As far as size, fibroids range in size from seedlings, which are undetectable by the human eye, to bulky masses that can distort and enlarge the uterus. A woman can have a single fibroid or multiple.

Fibroids may be discovered incidentally during a pelvic exam or prenatal ultrasound, particularly since they cause no symptoms in some cases.

But if there are symptoms?

According to Mayo Clinic, when women do have uterine fibroid symptoms, the most common ones include:

  • Heavy menstrual bleeding
  • Prolonged menstrual periods — seven days or more of menstrual bleeding
  • Pelvic pressure or pain
  • Frequent urination
  • Difficulty emptying your bladder
  • Constipation
  • Backache or leg pains

Rarely, a fibroid can cause acute pain when it outgrows its blood supply. Deprived of nutrients, a degenerating fibroid can cause pain and fever. Also, a fibroid that hangs by a stalk inside or outside of the uterus (called a pedunculated fibroid) can trigger pain by twisting on its stalk and cutting off its blood supply.

What are the types of fibroids?

According to Mayo Clinic, there are three main types of fibroids:

Submucosal fibroids. Fibroids that grow into the inner cavity of the uterus (submucosal fibroids) are more likely to cause prolonged, heavy menstrual bleeding and are sometimes a problem for women attempting pregnancy.

Subserosal fibroids. Fibroids that project to the outside of the uterus (subserosal fibroids) can sometimes press on your bladder, causing you to experience urinary symptoms. If fibroids bulge from the back of your uterus, they occasionally can press either on your rectum, causing a pressure sensation, or on your spinal nerves, causing backache.

Intramural fibroids. Some fibroids grow within the muscular uterine wall (intramural fibroids). If large enough, they can distort the shape of the uterus and cause prolonged, heavy periods, as well as pain and pressure.

What causes fibroids?

Again, one of the most frustrating aspects of uterine fibroids is the lack of scientific understanding of what causes them in the first place. This said, research and clinical experience, including Mayo Clinic findings, do point to certain factors:

Genetic changes. Many fibroids contain changes in genes that differ from those in normal uterine muscle cells. There’s also some evidence that fibroids run in families.
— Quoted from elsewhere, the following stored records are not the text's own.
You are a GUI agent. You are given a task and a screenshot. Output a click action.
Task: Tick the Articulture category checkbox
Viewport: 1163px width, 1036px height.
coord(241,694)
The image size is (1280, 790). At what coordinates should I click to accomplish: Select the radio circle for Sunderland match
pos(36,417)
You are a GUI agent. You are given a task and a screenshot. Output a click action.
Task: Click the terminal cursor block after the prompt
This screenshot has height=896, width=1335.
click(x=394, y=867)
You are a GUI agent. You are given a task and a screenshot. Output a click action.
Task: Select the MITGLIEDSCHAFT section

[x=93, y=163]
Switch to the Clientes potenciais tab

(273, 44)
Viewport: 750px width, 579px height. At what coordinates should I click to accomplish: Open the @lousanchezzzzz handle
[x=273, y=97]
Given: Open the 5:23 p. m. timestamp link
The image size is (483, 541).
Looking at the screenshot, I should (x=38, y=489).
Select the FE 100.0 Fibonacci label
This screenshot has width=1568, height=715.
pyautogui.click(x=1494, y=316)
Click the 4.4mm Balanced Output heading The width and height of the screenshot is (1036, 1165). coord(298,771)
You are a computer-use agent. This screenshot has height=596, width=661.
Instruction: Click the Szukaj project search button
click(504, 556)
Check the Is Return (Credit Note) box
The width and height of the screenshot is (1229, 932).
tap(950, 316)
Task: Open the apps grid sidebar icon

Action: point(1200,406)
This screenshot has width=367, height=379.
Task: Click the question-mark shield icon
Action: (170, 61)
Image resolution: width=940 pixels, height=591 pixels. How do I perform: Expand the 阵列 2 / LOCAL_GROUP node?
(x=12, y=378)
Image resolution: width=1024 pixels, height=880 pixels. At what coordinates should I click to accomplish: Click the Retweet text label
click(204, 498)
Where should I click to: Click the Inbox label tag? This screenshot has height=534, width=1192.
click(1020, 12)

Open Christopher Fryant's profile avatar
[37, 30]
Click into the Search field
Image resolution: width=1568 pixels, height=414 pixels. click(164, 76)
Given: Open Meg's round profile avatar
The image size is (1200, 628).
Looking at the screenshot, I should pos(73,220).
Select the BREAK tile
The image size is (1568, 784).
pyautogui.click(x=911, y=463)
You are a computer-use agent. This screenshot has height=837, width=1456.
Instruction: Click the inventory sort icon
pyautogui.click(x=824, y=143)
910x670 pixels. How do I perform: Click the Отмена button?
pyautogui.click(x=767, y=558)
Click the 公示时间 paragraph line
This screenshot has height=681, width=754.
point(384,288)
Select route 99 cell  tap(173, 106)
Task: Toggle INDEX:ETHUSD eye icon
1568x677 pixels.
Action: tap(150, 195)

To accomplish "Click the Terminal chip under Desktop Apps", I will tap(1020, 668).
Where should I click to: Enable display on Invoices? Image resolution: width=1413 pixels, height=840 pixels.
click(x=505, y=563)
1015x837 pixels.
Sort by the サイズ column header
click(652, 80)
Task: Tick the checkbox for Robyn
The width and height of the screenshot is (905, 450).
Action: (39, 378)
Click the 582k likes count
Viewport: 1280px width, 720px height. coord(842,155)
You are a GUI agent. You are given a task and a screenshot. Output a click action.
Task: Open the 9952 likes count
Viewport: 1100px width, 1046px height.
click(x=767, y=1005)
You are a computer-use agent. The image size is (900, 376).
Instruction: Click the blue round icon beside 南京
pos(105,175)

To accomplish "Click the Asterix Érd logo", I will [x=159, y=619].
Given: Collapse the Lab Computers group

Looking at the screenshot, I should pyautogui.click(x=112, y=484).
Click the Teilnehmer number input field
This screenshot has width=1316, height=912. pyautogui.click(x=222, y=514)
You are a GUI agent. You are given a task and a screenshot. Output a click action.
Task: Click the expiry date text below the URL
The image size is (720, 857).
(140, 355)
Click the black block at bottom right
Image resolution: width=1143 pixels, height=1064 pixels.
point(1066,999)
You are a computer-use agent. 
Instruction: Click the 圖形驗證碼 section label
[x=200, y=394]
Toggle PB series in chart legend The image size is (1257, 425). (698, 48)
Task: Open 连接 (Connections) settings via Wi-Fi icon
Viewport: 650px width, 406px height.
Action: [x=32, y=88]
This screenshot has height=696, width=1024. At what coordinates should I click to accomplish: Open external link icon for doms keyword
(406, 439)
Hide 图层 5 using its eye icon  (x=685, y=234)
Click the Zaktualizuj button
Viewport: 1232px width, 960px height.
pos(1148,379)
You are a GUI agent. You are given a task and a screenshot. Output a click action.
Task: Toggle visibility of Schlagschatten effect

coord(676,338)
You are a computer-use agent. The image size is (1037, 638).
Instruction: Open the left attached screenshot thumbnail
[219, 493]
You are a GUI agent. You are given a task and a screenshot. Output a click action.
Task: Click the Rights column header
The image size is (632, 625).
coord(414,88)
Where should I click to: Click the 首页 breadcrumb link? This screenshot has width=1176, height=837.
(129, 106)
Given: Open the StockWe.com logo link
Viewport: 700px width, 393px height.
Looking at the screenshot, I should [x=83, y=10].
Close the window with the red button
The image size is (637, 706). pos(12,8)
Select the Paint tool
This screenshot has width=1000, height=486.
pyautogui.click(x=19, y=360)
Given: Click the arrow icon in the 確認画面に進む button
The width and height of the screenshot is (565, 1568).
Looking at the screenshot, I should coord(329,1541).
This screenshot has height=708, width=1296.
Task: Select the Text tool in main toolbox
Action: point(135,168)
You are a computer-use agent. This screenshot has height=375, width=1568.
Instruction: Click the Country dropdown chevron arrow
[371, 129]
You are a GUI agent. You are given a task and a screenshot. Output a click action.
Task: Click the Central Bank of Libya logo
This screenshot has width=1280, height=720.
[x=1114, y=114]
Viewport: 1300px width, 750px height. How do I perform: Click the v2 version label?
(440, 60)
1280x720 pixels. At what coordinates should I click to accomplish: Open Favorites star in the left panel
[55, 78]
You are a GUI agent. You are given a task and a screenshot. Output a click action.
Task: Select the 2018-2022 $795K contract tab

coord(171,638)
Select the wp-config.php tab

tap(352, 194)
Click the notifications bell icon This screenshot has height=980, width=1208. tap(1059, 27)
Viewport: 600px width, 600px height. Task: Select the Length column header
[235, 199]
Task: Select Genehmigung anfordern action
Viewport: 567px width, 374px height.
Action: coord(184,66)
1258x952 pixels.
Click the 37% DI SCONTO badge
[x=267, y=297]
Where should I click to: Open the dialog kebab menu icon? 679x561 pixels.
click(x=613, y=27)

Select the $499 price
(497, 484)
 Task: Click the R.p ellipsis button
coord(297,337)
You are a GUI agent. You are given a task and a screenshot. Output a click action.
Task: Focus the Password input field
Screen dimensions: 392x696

  1. Estrogen and progesterone, two hormones that stimulate development of the uterine lining during each menstrual cycle in preparation for pregnancy, appear to promote the growth of fibroids. Fibroids contain more estrogen and progesterone receptors than normal uterine muscle cells do. Fibroids tend to shrink after menopause due to a decrease in hormone production.
  1. If your mother or sister had fibroids, you’re at increased risk of developing them.
  1. Black women are more likely to have fibroids than women of other racial groups. In addition, black women have fibroids at younger ages, and they’re also likely to have more or larger fibroids.
  1. Diets that are higher in red meat and lower in green vegetables and fruit, as well as alcohol consumption, appear to increase the risk of developing fibroids.

Recently, there have also been connections made between the chemicals found in hair relaxers and a higher rate of uterine fibroids in black women.

What if I have symptoms?

According to HealthDay, women with uterine fibroid symptoms wait more than three years on average before seeking treatment, even though symptoms often interfere with their everyday lives. Even worse, even though nearly 80 percent of black women suffer from fibroids, nearly 42 percent of African-American women surveyed waited four or more years before seeking treatments, according to Dr. Elizabeth Stewart.

“It’s very important to seek help when you first start to have symptoms,” Dr. Stewart says. “Being persistent in asking for all available treatments are keys to good outcomes from fibroid treatment.”